-- What is needed --
Reproduce the following part of the listing word for word, from the line containing "will click(x=172, y=326)." down to the line containing "pyautogui.click(x=115, y=261)", with both of those lines included.

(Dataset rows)
****************************************

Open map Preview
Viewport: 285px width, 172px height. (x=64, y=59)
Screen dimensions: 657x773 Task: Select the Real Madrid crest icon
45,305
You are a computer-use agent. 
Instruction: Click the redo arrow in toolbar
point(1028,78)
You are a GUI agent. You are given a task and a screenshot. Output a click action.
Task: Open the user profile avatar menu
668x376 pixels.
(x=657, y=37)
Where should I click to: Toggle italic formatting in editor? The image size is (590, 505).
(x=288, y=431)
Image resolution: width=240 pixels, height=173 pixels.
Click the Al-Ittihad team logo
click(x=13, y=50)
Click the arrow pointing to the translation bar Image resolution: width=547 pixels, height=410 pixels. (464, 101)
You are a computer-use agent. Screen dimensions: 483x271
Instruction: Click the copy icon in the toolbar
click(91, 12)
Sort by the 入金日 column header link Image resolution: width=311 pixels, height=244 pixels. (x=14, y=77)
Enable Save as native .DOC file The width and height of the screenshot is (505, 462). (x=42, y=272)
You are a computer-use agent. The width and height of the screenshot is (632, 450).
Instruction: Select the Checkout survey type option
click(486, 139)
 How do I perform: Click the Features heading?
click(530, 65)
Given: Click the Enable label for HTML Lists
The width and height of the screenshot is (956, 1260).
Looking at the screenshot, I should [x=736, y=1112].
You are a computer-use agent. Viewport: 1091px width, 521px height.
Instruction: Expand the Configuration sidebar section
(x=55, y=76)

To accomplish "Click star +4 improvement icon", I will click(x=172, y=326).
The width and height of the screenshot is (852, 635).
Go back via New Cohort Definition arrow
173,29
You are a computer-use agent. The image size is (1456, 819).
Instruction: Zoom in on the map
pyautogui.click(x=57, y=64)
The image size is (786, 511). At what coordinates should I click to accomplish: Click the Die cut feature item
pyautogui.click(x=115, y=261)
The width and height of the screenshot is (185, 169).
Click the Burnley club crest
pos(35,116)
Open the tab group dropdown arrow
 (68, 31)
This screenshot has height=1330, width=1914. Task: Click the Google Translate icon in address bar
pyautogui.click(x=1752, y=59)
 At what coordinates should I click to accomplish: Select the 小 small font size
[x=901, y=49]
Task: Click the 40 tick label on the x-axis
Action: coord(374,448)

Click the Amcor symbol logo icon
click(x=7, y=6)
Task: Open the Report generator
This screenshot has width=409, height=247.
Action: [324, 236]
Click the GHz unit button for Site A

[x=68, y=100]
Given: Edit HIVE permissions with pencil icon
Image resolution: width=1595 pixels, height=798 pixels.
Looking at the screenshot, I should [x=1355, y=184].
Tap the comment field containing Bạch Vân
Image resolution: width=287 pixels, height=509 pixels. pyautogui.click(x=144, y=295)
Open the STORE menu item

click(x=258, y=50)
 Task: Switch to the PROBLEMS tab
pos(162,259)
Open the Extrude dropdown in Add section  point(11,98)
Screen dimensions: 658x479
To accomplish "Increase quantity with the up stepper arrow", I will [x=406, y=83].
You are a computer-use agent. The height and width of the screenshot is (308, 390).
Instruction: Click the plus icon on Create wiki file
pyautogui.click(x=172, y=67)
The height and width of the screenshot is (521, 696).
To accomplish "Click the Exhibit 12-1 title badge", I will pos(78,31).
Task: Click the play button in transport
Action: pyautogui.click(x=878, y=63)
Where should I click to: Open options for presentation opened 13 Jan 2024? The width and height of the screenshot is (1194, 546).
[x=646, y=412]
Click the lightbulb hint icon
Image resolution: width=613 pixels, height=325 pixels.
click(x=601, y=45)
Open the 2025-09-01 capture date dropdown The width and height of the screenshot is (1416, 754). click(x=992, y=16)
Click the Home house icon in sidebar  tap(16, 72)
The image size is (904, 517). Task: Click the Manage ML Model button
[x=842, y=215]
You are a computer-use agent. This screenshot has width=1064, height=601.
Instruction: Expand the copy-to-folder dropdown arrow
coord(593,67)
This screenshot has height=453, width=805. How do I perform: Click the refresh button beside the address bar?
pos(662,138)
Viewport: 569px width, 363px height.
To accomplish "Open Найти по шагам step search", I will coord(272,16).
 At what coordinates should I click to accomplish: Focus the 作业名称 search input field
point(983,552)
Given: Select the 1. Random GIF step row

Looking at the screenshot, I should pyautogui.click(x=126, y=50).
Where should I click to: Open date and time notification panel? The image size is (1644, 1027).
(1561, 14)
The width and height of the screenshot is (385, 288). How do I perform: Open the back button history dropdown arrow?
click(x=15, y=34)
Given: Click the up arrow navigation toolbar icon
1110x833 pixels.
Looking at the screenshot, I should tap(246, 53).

****************************************

-- Result below --
To accomplish "Click star +4 improvement icon", I will click(x=172, y=326).
The width and height of the screenshot is (852, 635).
Go back via New Cohort Definition arrow
173,29
You are a computer-use agent. The image size is (1456, 819).
Instruction: Zoom in on the map
pyautogui.click(x=57, y=64)
The image size is (786, 511). At what coordinates should I click to accomplish: Click the Die cut feature item
pyautogui.click(x=115, y=261)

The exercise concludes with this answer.